Авантюрный роман - Тэффи Надежда Александровна 5 стр.


Вот с таким алжирцем долго посмеивался Гастон. Под конец сказал:

— Я хочу совсем крошечный коврик, беленький.

И засмеялся, глядя алжирцу прямо в глаза.

— Меньше этих сейчас нет, — серьезно ответил тот. — Дайте задаток полтораста франков.

— Сто! — сказал Гастон.

Алжирец перекинул свои ковры на руку и стал медленно отходить.

— Он сейчас вернется, — шепнул Наташе Гастон.

И действительно, алжирец постоял посреди улицы, посмотрел во все стороны, снова подошел к их столику и, сняв с плеча небольшой коврик, поднес его к Гастону. Тот дал ему сто франков и стал щупать коврик. Потом алжирец быстро вскинул коврик на плечо и ушел, не оборачиваясь.

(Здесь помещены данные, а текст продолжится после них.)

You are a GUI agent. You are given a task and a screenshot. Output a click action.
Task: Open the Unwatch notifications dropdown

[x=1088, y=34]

— В чем же дело? — удивилась Наташа.

Ей показалось, что он сунул в руку Гастону крошечную записочку.

— Вам письмо?

— Да. От одной интересной испанки.

— Отчего же вы не читаете?

— Нельзя.

И, нагнувшись к ней, шепнул:

— Кокаин.

— Разве вы нюхаете кокаин?

— Нет, это я не для себя. Это для одного знакомого. Он его продает и получает в десять раз больше.

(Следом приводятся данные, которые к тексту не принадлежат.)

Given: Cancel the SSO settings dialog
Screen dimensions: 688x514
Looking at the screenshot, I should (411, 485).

— А вы знали раньше этого алжирца?

— Ну конечно.

Странный этот Гастон! Впрочем, он так много врет, что, может быть, и не знал раньше этого алжирца. А может быть, это и не кокаин, а действительно записка.

— Милый Гастон, — сказала она, — если бы вы врали не постоянно, то было бы интереснее. Я бы тогда угадывала, что — правда, что — ложь.

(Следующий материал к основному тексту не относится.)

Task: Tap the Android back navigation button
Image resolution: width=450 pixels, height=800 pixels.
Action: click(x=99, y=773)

Гастон стал серьезным, как будто обиделся. Потом сказал:

— Если бы вы могли быть моей подругой, у меня никогда не было бы тайн. То есть — почти никогда. Ведь вы тоже не всегда говорите правду. Разве вы не выдавали себя за богатую англичанку?

— Опомнитесь! Я ни слова не сказала.

— Не сказали, но и не разубеждали меня. Вы, между прочим, говорили: «мой шофер», «моя машина»…

— Точно так же я сказала бы «мое такси»…

Он засмеялся:

— Видите, как неприятно, когда вас уличают во лжи! А по отношению ко мне вы только этим и занимаетесь!

Наташе показалось, что он сердится, и она смущенно взглянула на него. Нет — он, по-видимому, и не думал сердиться. Он посмотрел ей прямо в глаза и засмеялся.

— Ну как вы не понимаете, — сказала Наташа. — Ведь это тогда была просто шутка, забава, а не обман.

— Ну, вот, вот, ведь и я тоже шучу и забавляюсь.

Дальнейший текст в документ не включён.